The obtained sequence libraries were sequenced using the Illumina NextSeq 2000 platform (Illumina, Inc., CA, USA) with the NextSeq 1000/2000 P2 (300 cycle) or P3 (300 cycle) reagents. The libraries were diluted to 50 pM as final loading concentration. The information processing mostly followed a previous study [10]. Briefly, the adapter sequences in raw sequencing data were trimmed by Trimmomatic (v0.39) [23] with following command.

java -jar trimmomatic-0.39.jar PE -threads 16 -phred33 read_1.fastq read_2.fastq read_out_1.fastq read_out_2.fastq ILLUMINACLIP: TruSeq3-PE-2.fa:2:30:10:1:true

The library terminal end trim was not applied in this study because the S1 nuclease treatment eliminated the artificial mutations at the terminal regions. After adapter sequence trimming, the paired-end reads were mapped on to F344/NHsd rat genome sequence [24] downloaded from GigaDB (http://gigadb.org/dataset/100042) using the Burrows-Wheeler aligner (BWA) [25] in default setting of “bwa mem” mode. Mapping results were sorted by SAMtools (v1.9) [26] and properly mapped paired-end reads with high quality score (more than 60) were extracted.

To obtain the consensus read groups, firstly we randomly extracted 10% data by using list of 5′ end location of all mapped reads for the reason of computational resource. After the 10% data extraction, only four reads share the same mapped location with proper orientation (paired-end reads with complementary strand) were grouped as consensus read group. The mapping data with consensus read groups were extracted and mutations suggested by consensus read groups were detected by SAMtools.

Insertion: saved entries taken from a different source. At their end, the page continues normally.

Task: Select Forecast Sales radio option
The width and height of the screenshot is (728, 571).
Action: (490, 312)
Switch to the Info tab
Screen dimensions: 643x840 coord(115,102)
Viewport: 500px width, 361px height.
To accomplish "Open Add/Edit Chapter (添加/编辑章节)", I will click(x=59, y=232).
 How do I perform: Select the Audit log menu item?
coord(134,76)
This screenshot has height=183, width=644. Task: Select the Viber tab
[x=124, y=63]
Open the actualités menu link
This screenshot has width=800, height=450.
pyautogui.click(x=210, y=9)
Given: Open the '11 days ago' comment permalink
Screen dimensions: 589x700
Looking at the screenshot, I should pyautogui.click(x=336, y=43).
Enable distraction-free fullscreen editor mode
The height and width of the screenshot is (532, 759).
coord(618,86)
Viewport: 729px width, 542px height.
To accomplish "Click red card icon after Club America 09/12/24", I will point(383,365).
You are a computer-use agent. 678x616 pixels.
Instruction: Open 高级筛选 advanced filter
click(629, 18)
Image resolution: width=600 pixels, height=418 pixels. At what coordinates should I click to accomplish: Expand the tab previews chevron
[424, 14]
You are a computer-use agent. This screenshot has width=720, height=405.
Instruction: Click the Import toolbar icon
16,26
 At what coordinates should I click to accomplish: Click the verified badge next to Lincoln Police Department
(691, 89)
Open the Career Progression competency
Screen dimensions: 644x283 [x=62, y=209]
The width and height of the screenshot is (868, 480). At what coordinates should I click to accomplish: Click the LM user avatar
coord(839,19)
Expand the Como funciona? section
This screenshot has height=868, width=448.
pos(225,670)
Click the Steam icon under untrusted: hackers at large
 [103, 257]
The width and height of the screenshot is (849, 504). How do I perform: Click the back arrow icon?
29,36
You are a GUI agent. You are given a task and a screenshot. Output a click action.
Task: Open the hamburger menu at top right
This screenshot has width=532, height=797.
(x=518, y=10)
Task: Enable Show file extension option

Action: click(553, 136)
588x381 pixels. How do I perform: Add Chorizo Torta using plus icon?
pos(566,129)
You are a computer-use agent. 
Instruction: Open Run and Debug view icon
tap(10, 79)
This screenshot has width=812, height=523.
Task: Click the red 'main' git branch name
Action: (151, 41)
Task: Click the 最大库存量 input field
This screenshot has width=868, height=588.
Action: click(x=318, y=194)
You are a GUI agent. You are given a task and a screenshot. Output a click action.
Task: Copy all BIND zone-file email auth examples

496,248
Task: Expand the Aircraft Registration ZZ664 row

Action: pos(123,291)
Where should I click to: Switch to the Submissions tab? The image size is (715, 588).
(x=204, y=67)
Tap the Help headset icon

To exclude animal SNPs, mutations detected from all mapping data by SAMtools were extracted. The mutations suggested by all mapping data were excluded from the mutations suggested by consensus read groups. These candidate mutations suggested by consensus read groups were confirmed with the IGV browser [27]. Firstly, these candidates were filtered with supporting read depth. The positions of mutation with read depth calculated from all mapped reads more than 30 reads and less than 100 reads were extracted. Then, consensus read groups with more than 2 mutations were discarded. Additionally, mutations that also supported by other reads not in the consensus read group were discarded for exclude the animal-specific SNPs. These filtered mutations were considered as chemical-induced mutation and subjected to following analysis.

Statistical analysis

The average mutation frequency was calculated as the sum of mutations in each group divided by the sum of PECC-Seq-analyzed bases in each group. All mutations detected by PECC-Seq were classified to each trinucleotide type. The trinucleotide frequency was calculated as the sum of mutations in each type divided by the sum of the PECC-Seq-analyzed bases. The fold change of mutations in each mutation group was calculated as the sum of the mutations in each mutation group of the DEN-treated group divided by the sum of the mutations in each mutation group of the non-treated group. For the statistical test, we performed one-sided Student’s t-test.